La Sainte Chapelle du Château de Vincennes se transforme près de trois mois durant en espace d’exposition, accueillant les portraits de détenues signés Bettina Rheims. Des clichés pas clichés, tout en justesse et retenue.
Regard droit ou fuyant, s’évadant peut-être, les yeux au ciel ou au sol, des femmes posent devant l’objectif. Le fond est neutre, blanc. On ne voit qu’elles. Des portraits grands formats, des femmes de tous âges, de tous styles. Tenue léopard, top sexy, tee-shirt ample ou chemise ajustée, trench couleur crème, robe d’été, tatouage apparent, maquillées ou pas, ces femmes s’exposent dans des cadres aux armatures métalliques qui organisent une scénographie ajourée où l’on déambule d’alcôve en alcôve, à la rencontre de chacune d’entre elles. Des panneaux viennent relayer quelques-unes de leurs paroles, des anecdotes, glanées à leur contact, cocasses parfois, graves le plus souvent, sans que l’on sache à qui les propos font référence. Ces femmes sont des anonymes mais pas n’importe lesquelles. Ce sont des détenues, comme l’annonce le titre de l’exposition. Leur quotidien, c’est la prison, l’exiguïté de leur cellule où elles passent le plus clair de leur temps, ponctué de rares sorties dans une cour murée. Le tableau n’est pas gai. Et les visages de ces femmes ne le sont pas. Rares sont celles qui sourient.

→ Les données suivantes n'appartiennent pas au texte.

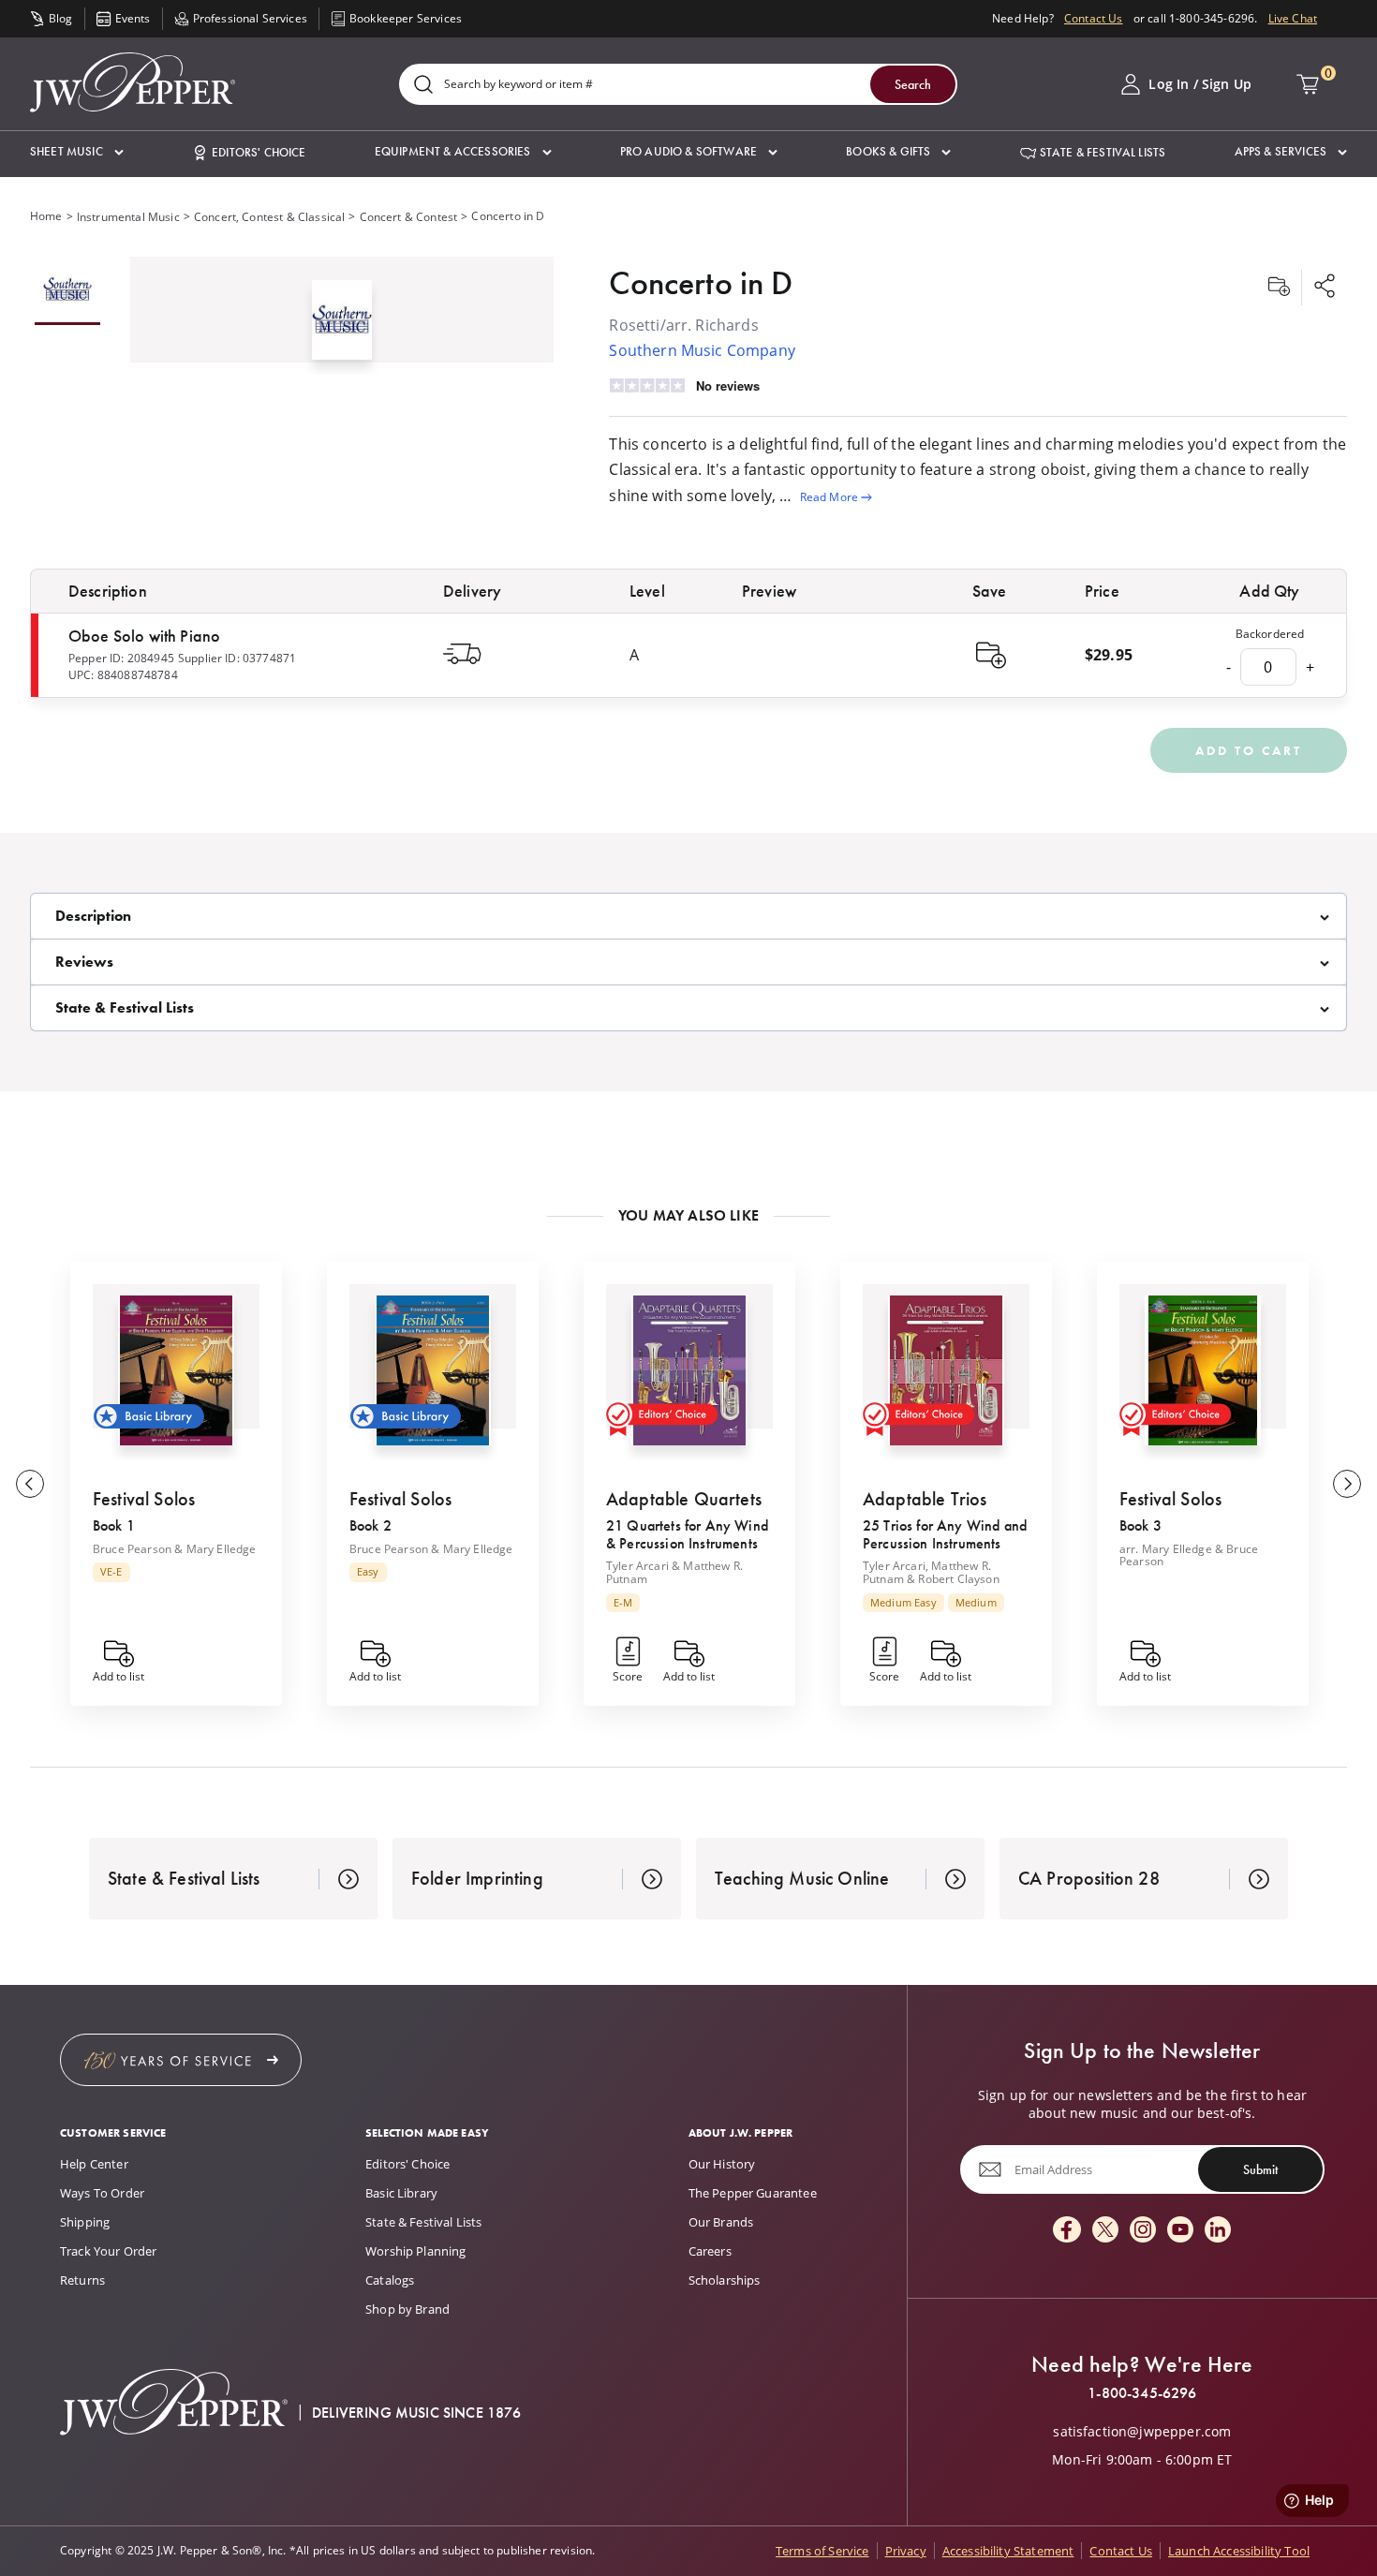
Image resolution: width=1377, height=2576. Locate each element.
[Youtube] (1180, 2230)
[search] (423, 85)
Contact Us (1093, 18)
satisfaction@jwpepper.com (1142, 2431)
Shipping (85, 2221)
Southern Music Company (702, 350)
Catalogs (389, 2280)
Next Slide (1347, 1484)
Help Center (94, 2163)
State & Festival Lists (423, 2221)
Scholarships (724, 2280)
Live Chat (1292, 18)
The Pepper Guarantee (752, 2192)
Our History (722, 2163)
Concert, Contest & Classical (269, 217)
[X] (1105, 2230)
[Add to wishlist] (1278, 287)
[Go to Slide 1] (67, 291)
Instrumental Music (128, 217)
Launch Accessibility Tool (1239, 2550)
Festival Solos (144, 1499)
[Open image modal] (342, 327)
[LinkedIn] (1218, 2230)
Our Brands (721, 2221)
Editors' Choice (407, 2163)
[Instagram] (1143, 2230)
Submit (1260, 2169)
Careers (710, 2251)
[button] (77, 152)
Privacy (905, 2550)
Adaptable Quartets (684, 1499)
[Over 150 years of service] (181, 2060)
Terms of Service (822, 2550)
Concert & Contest (409, 217)
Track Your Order (108, 2251)
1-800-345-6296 (1142, 2393)
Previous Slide (30, 1484)
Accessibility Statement (1008, 2550)
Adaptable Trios (924, 1499)
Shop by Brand (407, 2309)
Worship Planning (415, 2251)
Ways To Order (102, 2192)
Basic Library (401, 2192)
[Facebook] (1067, 2230)
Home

La photographe Bettina Rheims, que l’on connaît pour son travail sexy auprès de stars du cinéma, pour sa collaboration avec Serge Bramly dans une réinterprétation contemporaine des épisodes de la vie du Christ ("I.N.R.I.") ou son exploration de la lisière des genres dans la série “Gender Studies”, entre autres domaines de recherche, s’est vue confier ce projet, encouragée par Robert Badinter. Aventurière de la marge malgré son attrait immodéré pour un glamour clinquant, elle qui aime tant renouveler l’iconographie traditionnelle à la lumière de notre époque et de son propre regard, a accepté le défi, passant des chambres d’hôtel de luxe au confinement de prisons pour femmes avec une aisance confondante si l’on en croit le résultat, qui parle de lui-même. Des photographies sobres et justes qui ne cherchent pas à illustrer la vie en prison mais à rendre à ces femmes une image d’elles-mêmes, une estime de soi perdue dans les oubliettes de leur vie d’avant. Et dans un mouvement de miroir, ces regards venus de loin, de l’intérieur, d’un lieu pénitentiaire qui abolit le temps et l’espace, le ciel et le mouvement, la grâce et la beauté, nous renvoient à nous-mêmes, nous qui sommes libres de déambuler à notre guise de l'une à l'autre. En glissant son oeil derrière les barreaux, Bettina Rheims apporte le plus précieux qui soit, le regard de l’autre sur soi qui est parfois le meilleur détour pour accéder à soi-même. 

Le cadre intemporel de la Sainte-Chapelle, ses gargouilles à l’extérieur, son volume exceptionnel, ses vitraux de couleurs chatoyantes, confèrent à la visite un zeste de sacré, nous renvoyant chacun à notre humanité commune. Un lieu qui fait sens également, le Château de Vincennes, ancienne forteresse royale, ayant servi de prison d’état notoire à partir du XVème siècle, accueillant, jusqu’à la fin du XVIIIe des prisonnières politiques. L’installation photographique, après Vincennes, migrera au Château de Cadillac (du 1er juin au 4 novembre 2018), au passé également carcéral. Sur le temps des deux expositions, le Centre des Monuments Nationaux propose des visites guidées, notamment à destination du jeune public et du public scolaire. L’occasion de se pencher un peu plus avant sur l’Histoire de ces lieux en général et plus particulièrement sur l’histoire de la détention et des femmes en prison.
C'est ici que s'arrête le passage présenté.